Capital expense?

Question asked by Alan Bennett 7 years ago

I am going to purchase a laptop on 12 months interest free, paying it off gradually over the year. If I purchased it outright it would be a simple case of making it a capital expense and write it off over three years. I’m not sure how it works though when it is purchased in this way as it won’t actually be fully owned by me until next year.

6 Replies

Hi Alan

If you acquire an asset on finance, eg loan, credit or even HP, you treat the entire purchase as a fixed asset and depreciate it on the day you get it (eg the invoice date), the fact you don't pay for it till a year's time is irrelevant.

The treatment might be different on a leasing agreement but I doubt you've signed that for a laptop.

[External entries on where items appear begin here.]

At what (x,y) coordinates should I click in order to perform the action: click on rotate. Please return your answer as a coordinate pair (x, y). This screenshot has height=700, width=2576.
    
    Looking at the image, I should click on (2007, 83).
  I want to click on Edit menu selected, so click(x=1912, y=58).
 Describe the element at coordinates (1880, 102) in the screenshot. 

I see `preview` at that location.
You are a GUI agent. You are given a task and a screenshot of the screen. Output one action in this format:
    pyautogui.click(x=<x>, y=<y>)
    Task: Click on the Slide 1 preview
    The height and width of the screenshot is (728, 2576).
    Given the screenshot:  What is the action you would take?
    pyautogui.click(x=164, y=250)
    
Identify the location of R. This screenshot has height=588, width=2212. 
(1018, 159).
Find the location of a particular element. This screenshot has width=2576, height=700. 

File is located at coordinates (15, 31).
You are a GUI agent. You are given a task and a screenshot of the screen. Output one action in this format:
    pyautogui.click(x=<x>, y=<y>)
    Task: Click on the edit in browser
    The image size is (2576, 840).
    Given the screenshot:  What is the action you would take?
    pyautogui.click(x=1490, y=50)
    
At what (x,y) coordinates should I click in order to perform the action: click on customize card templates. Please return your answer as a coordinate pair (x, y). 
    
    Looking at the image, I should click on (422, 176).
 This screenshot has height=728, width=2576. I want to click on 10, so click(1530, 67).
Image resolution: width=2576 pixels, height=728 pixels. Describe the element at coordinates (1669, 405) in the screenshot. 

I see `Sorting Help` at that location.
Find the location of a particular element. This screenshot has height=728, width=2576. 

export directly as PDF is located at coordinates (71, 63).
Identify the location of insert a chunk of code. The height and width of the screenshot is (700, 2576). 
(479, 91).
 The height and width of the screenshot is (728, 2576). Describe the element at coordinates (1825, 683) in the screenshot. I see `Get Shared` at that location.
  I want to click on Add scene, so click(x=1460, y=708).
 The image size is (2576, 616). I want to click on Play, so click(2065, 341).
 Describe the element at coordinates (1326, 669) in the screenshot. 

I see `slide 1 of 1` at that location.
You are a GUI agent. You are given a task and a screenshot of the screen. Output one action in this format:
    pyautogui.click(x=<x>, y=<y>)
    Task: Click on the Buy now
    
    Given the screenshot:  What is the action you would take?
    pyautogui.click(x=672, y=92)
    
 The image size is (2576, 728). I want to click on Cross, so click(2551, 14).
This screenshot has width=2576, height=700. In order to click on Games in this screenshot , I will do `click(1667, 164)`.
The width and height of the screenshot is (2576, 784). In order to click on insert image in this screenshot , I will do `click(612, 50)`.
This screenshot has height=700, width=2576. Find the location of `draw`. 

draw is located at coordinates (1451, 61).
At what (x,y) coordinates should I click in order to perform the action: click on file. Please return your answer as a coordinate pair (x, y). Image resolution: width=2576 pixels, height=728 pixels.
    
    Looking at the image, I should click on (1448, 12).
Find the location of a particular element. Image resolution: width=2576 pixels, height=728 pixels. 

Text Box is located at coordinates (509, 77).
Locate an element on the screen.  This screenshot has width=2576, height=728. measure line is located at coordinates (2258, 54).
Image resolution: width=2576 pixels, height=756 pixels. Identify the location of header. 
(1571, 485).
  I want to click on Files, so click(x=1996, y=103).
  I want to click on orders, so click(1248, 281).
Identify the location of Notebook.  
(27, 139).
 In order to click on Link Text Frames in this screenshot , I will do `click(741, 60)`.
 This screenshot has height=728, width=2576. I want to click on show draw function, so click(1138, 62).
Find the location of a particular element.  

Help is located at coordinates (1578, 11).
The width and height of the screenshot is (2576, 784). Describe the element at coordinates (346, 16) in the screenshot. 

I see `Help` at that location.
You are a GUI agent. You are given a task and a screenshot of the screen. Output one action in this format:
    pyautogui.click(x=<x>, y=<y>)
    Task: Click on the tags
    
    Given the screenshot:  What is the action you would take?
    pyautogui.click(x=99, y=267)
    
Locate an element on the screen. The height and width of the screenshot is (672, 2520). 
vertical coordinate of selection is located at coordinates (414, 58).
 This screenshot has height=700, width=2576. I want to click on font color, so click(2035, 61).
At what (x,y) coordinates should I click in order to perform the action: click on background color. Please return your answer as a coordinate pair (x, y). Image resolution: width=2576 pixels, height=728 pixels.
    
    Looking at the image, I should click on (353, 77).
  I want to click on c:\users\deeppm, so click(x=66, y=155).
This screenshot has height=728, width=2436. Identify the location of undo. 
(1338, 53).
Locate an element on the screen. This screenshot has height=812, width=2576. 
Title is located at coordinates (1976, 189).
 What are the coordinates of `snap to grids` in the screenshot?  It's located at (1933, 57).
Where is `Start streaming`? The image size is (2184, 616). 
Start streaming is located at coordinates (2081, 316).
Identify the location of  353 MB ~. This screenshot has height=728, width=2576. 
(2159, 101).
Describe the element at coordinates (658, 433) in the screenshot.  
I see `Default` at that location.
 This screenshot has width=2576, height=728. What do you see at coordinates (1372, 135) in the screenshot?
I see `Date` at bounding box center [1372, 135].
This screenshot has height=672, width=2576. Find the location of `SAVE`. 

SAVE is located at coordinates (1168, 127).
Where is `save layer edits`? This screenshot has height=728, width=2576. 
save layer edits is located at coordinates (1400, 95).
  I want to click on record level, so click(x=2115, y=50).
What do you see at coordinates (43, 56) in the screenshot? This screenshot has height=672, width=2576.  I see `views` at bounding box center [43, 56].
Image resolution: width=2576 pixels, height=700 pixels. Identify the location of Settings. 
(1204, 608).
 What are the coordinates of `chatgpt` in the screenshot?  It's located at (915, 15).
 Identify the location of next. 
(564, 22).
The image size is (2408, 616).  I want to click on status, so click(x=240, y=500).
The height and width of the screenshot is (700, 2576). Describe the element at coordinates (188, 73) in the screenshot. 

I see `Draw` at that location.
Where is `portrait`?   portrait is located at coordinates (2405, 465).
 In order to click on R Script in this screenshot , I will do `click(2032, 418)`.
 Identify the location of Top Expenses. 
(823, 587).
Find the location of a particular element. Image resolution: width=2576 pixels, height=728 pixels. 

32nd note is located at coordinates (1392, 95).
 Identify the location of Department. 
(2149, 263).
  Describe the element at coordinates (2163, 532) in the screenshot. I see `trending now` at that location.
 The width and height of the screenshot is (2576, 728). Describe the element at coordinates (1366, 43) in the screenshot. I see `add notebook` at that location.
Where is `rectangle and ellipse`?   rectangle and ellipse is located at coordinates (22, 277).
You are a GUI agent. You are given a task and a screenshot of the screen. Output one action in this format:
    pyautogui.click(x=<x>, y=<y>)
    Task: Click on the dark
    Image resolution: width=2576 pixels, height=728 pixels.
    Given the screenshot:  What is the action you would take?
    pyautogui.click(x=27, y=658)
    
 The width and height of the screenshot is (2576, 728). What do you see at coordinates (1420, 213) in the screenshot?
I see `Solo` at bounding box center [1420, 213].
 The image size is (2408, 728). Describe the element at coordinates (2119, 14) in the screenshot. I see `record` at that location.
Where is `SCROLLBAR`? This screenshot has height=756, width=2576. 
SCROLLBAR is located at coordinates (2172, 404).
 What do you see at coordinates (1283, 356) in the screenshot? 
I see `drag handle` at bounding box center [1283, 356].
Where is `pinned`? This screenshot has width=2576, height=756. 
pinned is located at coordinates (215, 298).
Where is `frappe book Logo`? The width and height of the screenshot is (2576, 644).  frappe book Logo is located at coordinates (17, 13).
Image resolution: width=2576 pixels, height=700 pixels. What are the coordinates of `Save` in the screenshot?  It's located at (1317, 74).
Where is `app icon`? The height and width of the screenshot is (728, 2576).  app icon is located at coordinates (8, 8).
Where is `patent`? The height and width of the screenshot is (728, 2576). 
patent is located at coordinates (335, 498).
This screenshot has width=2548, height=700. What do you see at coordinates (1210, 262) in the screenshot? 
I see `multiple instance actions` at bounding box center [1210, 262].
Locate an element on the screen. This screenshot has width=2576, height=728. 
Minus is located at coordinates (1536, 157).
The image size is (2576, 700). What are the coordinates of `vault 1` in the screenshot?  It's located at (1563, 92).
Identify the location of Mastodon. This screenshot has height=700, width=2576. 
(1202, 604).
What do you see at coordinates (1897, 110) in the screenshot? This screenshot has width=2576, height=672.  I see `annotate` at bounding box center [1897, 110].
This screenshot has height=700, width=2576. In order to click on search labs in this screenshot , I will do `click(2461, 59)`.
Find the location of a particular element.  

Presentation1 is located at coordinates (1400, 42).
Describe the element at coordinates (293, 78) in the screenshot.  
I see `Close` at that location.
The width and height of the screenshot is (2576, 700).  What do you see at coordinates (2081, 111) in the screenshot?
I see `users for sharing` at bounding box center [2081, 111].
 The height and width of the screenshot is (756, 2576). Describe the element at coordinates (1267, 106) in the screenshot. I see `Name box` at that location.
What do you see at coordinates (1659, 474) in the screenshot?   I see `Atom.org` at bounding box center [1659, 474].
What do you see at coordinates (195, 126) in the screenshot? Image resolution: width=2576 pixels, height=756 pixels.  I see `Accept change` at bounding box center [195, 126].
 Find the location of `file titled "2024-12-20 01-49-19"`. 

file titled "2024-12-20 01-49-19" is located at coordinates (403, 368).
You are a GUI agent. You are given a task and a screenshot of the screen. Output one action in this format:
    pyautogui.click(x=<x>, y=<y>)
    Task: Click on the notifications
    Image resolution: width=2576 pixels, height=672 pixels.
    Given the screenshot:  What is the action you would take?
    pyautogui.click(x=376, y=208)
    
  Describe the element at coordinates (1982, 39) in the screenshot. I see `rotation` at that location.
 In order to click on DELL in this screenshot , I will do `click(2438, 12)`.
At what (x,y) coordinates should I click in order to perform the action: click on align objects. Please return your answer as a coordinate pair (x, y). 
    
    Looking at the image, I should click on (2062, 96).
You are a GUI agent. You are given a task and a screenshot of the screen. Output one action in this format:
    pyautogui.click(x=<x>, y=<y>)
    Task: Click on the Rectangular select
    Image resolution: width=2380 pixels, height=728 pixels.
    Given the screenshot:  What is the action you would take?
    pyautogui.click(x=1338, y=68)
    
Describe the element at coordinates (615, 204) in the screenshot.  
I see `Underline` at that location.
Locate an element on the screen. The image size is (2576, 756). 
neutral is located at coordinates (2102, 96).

So, as Theo suggests enter the bill for the laptop as a bill, putting the whole cost to the relevant fixed asset account, then just pay it all off via a loan account and put the monthly payments from your bank account to the loan account.

Morning Alan,

I would recommend creating the bill for the laptop then paying that with a new loan account.

As the payments are made against the laptop, transfer the funds from your account to the loan account until the loan/laptop repayment is fulfilled.

Can I still call it a capital expense and depreciate it from day one even though I'm paying it off gradually?

Technically you could add this expenditure as Capex, although I would recommend confirming with your accountant the best manner in which to register this item as generally, Capex is funds used by a company to acquire, upgrade, and maintain physical assets such as property, industrial buildings, or equipment.

I am unsure what criteria need to be met for the item to be considered equipment in this instance.

Hi Alan

If you acquire an asset on finance, eg loan, credit or even HP, you treat the entire purchase as a fixed asset and depreciate it on the day you get it (eg the invoice date), the fact you don't pay for it till a year's time is irrelevant.

The treatment might be different on a leasing agreement but I doubt you've signed that for a laptop.

So, as Theo suggests enter the bill for the laptop as a bill, putting the whole cost to the relevant fixed asset account, then just pay it all off via a loan account and put the monthly payments from your bank account to the loan account.